The concept of personalized medicine seems to be trending as one of the “next big things” when it comes to advances in medical treatment. The principle is simple: each individual has a different genetic background, so everyone will have a slightly different susceptibility to different diseases or different responses to different treatments. Basically, the same reasons that make me a 5’4” white female with athletic build and brown eyes (call me!) and you something else – our genes – are the same reasons that we may each develop a different kind of cancer, need different doses of pain medication (or alcohol) to take care of a headache, or have different symptoms when exposed to the same allergen or flu virus. (Yes, there are environmental factors involved. But I would argue that even those, eventually, come back to the genes – the way the body responds is all about the genes).
There are tests currently available that can identify specific genetic markers (for example, the so-called “breast cancer gene,” BRCA) that are used by physicians to advise treatment or preventative courses of action. In fact, testing kits can be mailed to any curious individual – simply swab your cheek, send your spit to a testing company, and you will be provided with your very own genome sequence! Of course, what you do with that information is slightly unclear (and controversial), so it seems more prudent to get your doctor somehow involved in things that involve, you know, your health.
A recent push for developing relatively fast and cheap methods to sequence genes has led to a huge increase in technology to make whole-genome sequencing technically possible for laboratories.
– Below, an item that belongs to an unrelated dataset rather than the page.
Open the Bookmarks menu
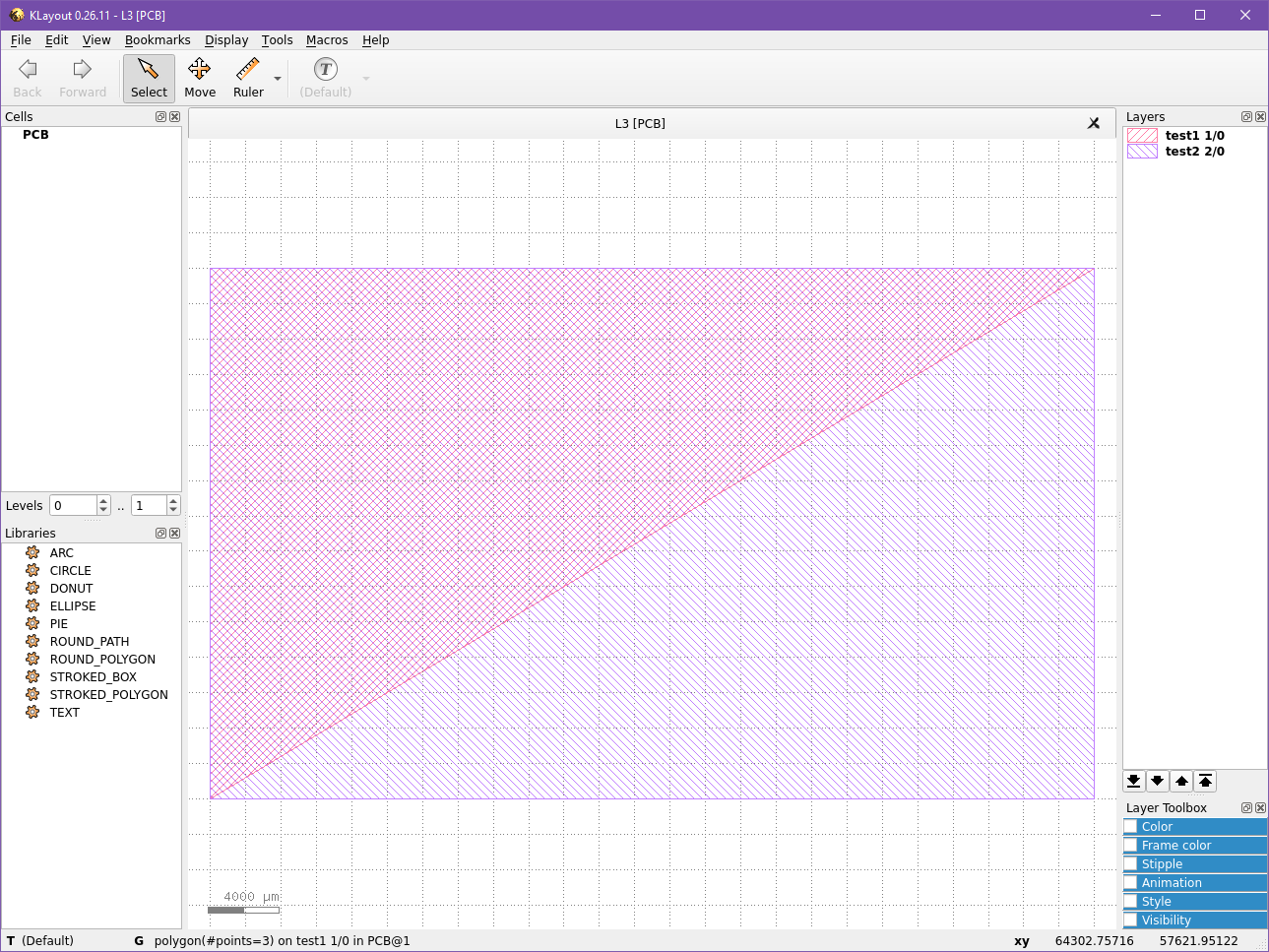Viewport: 1269px width, 952px height. (x=158, y=40)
That said, the day of submitting a blood sample to your doctor to be run through a machine and immediately spitting out your own personal profile is far away. Which is probably a good thing; I’m not sure health insurance as we know it would be able to handle it (as opposed to the stellar job it does now).
Another wrinkle in the whole personalized medicine concept is the fact that it’s not just a patient’s genes that are important. Your genes make all the bits and pieces of your cells that make up you – and it’s not uncommon for, say, a protein to be affected without there being a difference in the gene that makes that protein. So, tests wouldn’t just need to decipher your genetic makeup, but also the make up of all those “bits and pieces.” This is where the field of “omics” comes in.
“Omics” has turned into a catch-all suffix that basically means “all the things" and, when applied rigorously, how all these things interact. Genomics = all the genes and how they interact with each other. Proteomics = all the proteins and how they interact with each other. Proctrastanomics = all the stuff you were supposed to be doing while you played Words with Friends and how that interacts with the likelihood of you being productive. Like any meme that infiltrates the internet – cat videos, “Shit so-and-so says,” and Tebow-ing spoofs – the “omics” suffix causes varying degrees of reactions, from the exuberant “OMG that's so awesome, ROTFL!” to the more subdued “LOL” to the outright annoyed “WTF I’m blocking your posts.” Count me in the camp that thinks that “omics” tends to be overused and misused as a buzzword. I mean, “Pharmacomicrobiomics investigates the effect of variations within the human microbiome on drugs.” Seriously?
However, when used correctly, the concept can be powerful, as it was in the recent Cell publication by Rui Chen and colleagues. This study analyzed various “omics” of one individual over 14 months to see how all those bits and pieces changed over time. (I say individual and not patient because the subject was healthy and not hospitalized.) The scientists tested the individual’s blood for what genes were turned on and off, what proteins were being made, what antibodies were being produced, and what metabolic processes were occurring. During the course of the study, the individual had a couple of infections and developed signs being at risk for Type 2 diabetes.
(Parenthetically, after the study was published, the subject revealed himself to be the lead investigator of the report, Dr. Michael Snyder of Stanford. He now joins the ranks of such self-experimentalists as Jonas Salk, who gave himself the polio vaccine, Albert Hoffmann, who synthesized and then took LSD, and Dr. Jekyll, who transformed himself into Mr. Hyde.)
Throughout it all, a picture of the subject’s “omic” profile was painted (referred to as iPOP – talk about a meme), revealing the potential strength this kind of analysis would have in personalized medicine. The fact that the subject began the study healthy was also of interest: not only should patients be analyzed after becoming sick, but the normal workings of a person’s “omics” should also be monitored – the onset of diabetes in the experimental subject may not have been observed if not for this study. The analysis also showed what happened to the “omic” profile over the course of an infection and treatment regimens, which also provides information as to how the infections progress and how they can be treated most effectively.
Now, we can’t all have a group of dedicated scientists analyzing our blood for all these bits and pieces every day. Even though the costs of doing such analyses are decreasing, spending a few thousand dollars every time one of the tests is run is still not exactly chump change. That, and it’s not like you can just call up these guys and have them repeat all of this on your blood. They probably have other things to do. But, this study is a fantastic proof-of-principle of the potential value of acquiring this amount of data from individuals.